No one really knows what stack of AI technologies will be developed in the coming years until we reach (and possibly exceed) human-level AGI. However I do think it’s at least possible that the main piece of technology to get us there will be language models roughly as capable as present-day models (GPT-4) leveraged with effective chaining techniques. This seems to me like the safest scenario I can think of at the moment of writing this, and maybe we should actively aim for this to happen.

I am thankful to Edo Arad, Bary Levi, Shay Ben Moshe and Will Seltzer for helpful feedback and comments on early versions of this post.

New Comment
6 comments, sorted by Click to highlight new comments since: Today at 4:51 AM

I think this is wrong, but a useful argument to make.

I disagree even though I generally agree with each of your sub-points. The key problem is that the points can all be correct, but don't add to the conclusion that this is safe. For example, perhaps an interpretable model is only 99.998% likely to be a misaligned AI system, instead of 99.999% for a less interpretable one. I also think that the current paradigm is shortening timelines, and regardless of how we do safety, less time makes it less likely that we will find effective approaches in time to preempt disaster.

(I would endorse the weaker claim that LLMs are more plausibly amenable to current approaches to safety than alternative approaches, but it's less clear that we wouldn't have other and even more promising angles to consider if a different paradigm was dominant.)

Thank you for this comment. I'm curious to understand the source of disagreement between us, given that you generally agree with each of the sub-points. Do you really think that the chances of misalignment with LM-based AI systems is above 90%? What exactly do you mean by misalignment in this context and why do you think it's the most likely result with such AI? Do you think it will happen even if humanity sticks with the paradigm I described (of chaining pure language models while avoiding training models on open-ended tasks)?

I want to also note that my argument is less about "developing language models was counterfactually a good thing" and more "given that language models have been developed (which is now a historic fact), the safest path towards human-level AGI might be to stick with pure language models".

I agree with a lot of things here. I think using predictive models as components of larger systems is definitely interesting, but that also there are dangers that end-to-end training might "move goals into the predictive model" in ways that improve performance but worsen understandability / safety.

I disagree that LLMs should be thought of as internally human-like (rather than just producing human-like outputs). This is relevant mainly for a few things: how likely LLMs are to make mistakes a human would never make, how we should expect LLMs to generalize to far-outside-distribution tasks, and how well the safety properties of LLMs should hold up under optimization pressure on some function of the output.

Strategically, I don't really endorse building human-ish-level AGI even if it's mostly harmless. I think it doesn't really change the gameboard in positive ways - unless you're using it to take really drastic dystopian actions, both people who are working on safe superintelligent AI and people who are working on dangerous superintelligent AI can use your AGI to help them, which seems bad unless you expect your AGI to be differentially better at alignment research relative to capabilities research.
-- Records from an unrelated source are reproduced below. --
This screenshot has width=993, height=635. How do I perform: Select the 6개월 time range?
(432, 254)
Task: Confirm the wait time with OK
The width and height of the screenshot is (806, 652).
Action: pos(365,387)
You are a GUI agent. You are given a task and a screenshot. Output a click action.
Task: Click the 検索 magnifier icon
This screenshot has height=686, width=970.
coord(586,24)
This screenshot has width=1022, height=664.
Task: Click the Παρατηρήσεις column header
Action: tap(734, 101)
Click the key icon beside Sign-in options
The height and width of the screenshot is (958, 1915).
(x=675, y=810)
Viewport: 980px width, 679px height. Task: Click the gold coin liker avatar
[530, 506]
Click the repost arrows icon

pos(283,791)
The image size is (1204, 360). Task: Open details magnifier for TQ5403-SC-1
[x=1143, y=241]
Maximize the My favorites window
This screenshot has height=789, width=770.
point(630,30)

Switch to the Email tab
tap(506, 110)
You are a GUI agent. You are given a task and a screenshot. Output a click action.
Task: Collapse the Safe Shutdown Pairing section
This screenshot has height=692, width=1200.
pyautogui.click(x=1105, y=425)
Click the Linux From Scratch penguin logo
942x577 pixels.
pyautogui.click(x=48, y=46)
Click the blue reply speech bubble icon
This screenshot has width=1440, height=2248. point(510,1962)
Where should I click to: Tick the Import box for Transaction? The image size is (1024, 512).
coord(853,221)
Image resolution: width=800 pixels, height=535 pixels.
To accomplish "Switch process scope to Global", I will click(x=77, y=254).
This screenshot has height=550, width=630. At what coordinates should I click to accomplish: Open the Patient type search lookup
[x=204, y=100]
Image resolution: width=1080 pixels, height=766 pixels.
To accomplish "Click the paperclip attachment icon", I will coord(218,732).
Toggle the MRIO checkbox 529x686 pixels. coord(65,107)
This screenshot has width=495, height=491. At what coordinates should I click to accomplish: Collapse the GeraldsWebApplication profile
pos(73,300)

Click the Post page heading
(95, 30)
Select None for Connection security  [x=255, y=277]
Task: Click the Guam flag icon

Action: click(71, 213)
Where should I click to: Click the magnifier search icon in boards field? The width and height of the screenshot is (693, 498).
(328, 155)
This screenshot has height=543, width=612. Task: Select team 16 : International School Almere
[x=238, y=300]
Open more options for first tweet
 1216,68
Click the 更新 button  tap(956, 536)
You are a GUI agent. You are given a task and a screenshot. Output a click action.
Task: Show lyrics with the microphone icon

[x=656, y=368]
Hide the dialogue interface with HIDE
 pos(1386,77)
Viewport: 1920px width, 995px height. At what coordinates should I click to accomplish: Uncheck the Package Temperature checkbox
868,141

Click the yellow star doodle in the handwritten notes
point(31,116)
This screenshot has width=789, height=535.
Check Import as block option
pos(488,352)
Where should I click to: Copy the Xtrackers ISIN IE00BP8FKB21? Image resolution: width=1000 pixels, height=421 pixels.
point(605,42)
Thank you for this comment!

I first want to note that your comment implies my post is saying things which I don't think it does (or at least I didn't mean it to):
- I didn't argue that language models are internally human-like, only externally. I do think however that compositional AI systems made of language models should be internally human-like.
- I didn't advocate for training AGI end-to-end (but rather taking the factored cognition approach).

I agree with you that a human-ish-level AGI would be VERY dangerous regardless of how aligned it is (mostly because there are 8 billion people on this planet, and it's sufficient for just a few of them to use it in stupid/evil ways to put us all in danger).

Nice post, thanks!
Are you planning or currently doing any relevant research? 

Thank you!
I don't have any concrete plans, but maybe.